Encouragé et aidé par Albrecht, Gurari a postulé pour s’inscrire au département de mathématiques du University College London. La correspondance interne montre à quel point le corps professoral était impressionné par ses capacités. Le 26 juin 1950, le professeur Harold Davenport (futur président de la London Mathematical Society) a écrit à propos de l’étudiant potentiel au professeur Lionel Cooper (qui avait récemment correspondu avec Albert Einstein, concernant une possible incohérence logique dans la mécanique quantique), notant qu’il « serait une perte de temps » pour M. Gurari de « consacrer trois ans à un travail de premier cycle ». Davenport a conseillé qu’il soit rapidement promu « afin qu’il puisse passer le plus tôt possible à l’inscription en tant qu’étudiant chercheur en doctorat. » En conséquence, a-t-il ajouté, « nous avons conseillé à M. Gurari de vous voir, car nous pensons que vous pourrez mieux vous occuper de lui que n’importe lequel d’entre nous. »
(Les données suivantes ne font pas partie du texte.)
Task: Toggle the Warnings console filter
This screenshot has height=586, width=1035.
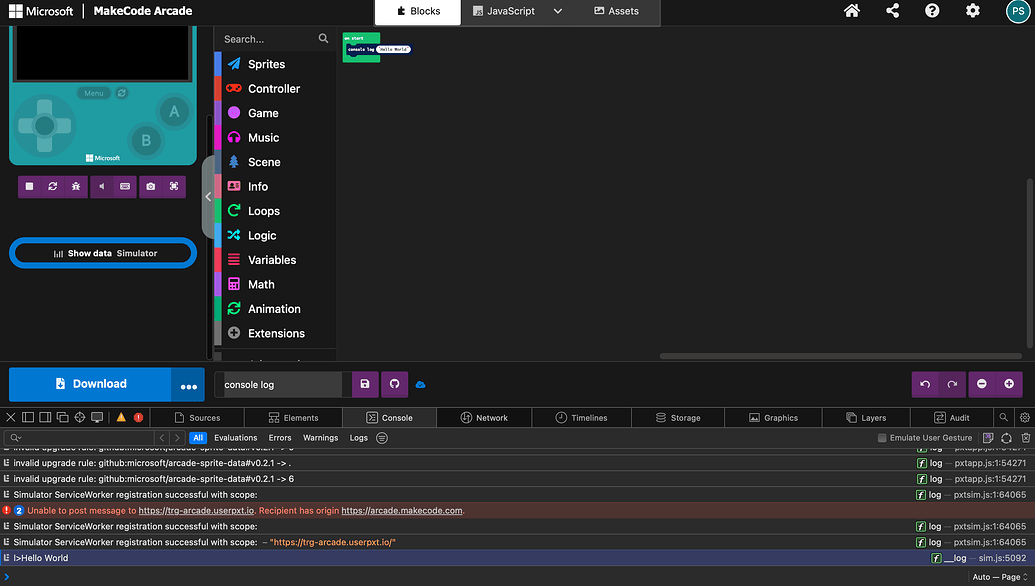Action: coord(320,437)
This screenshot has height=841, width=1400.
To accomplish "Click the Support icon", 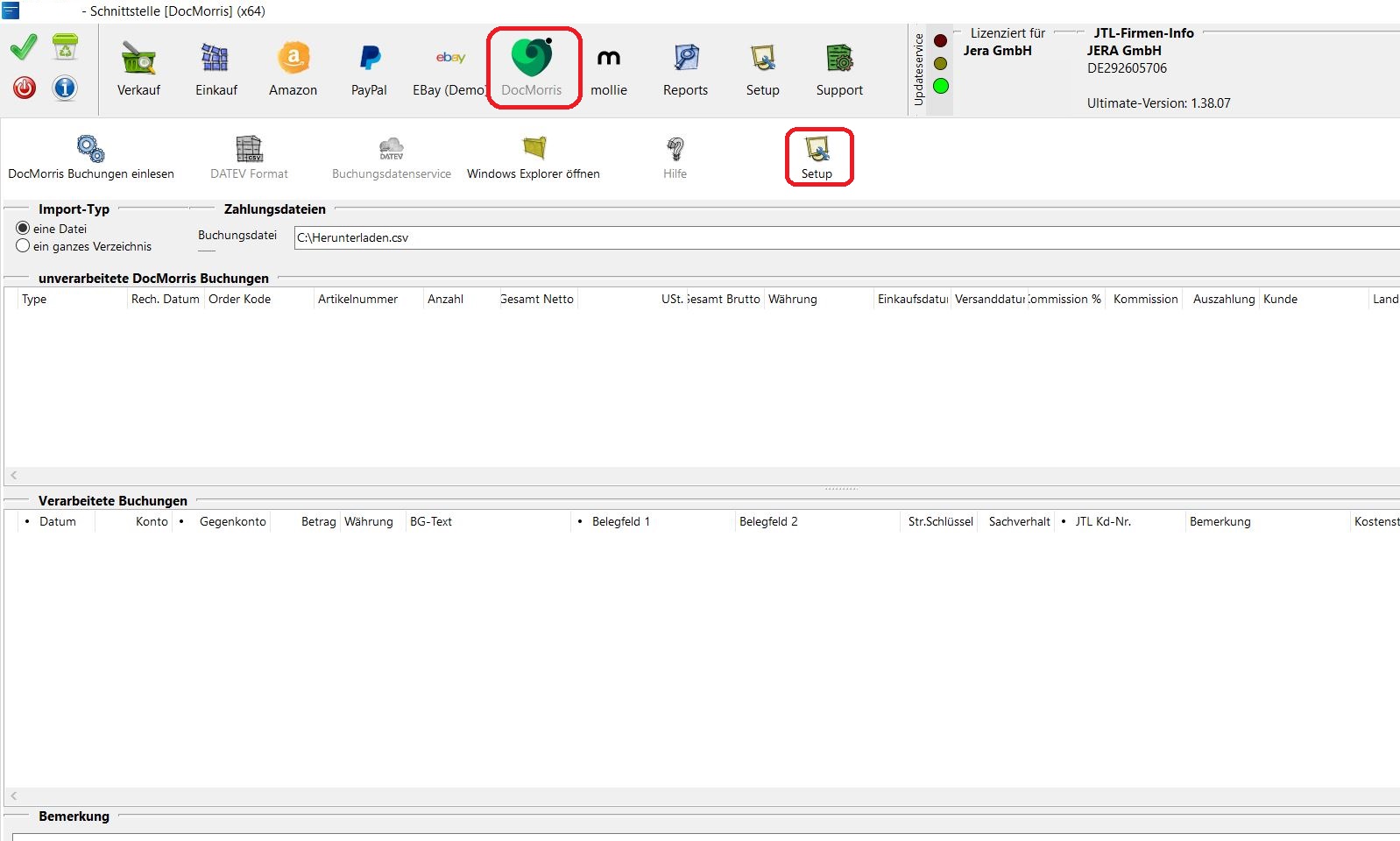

Au printemps 1951, un diplôme de premier cycle en mathématiques et en physique a été décerné à Gurari par le University College London, et il était en route pour l’Université de Liverpool, pour travailler sous la direction du professeur Herbert Fröhlich sur la théorie des électrons dans les solides. Malheureusement, il est décédé subitement le 8 mai 1952, 13 Iyar 5752, moins d’un an après son arrivée à Liverpool, laissant derrière lui sa femme Regina et sa fille Dalia, âgée de sept ans.
Son décès a également mis fin aux progrès remarquables qu’il avait réalisés dans son travail scientifique. L’éloge funèbre de Fröhlich a été publié dans un journal londonien : « La mort de M. Gurari est une perte énorme pour la science. »[4]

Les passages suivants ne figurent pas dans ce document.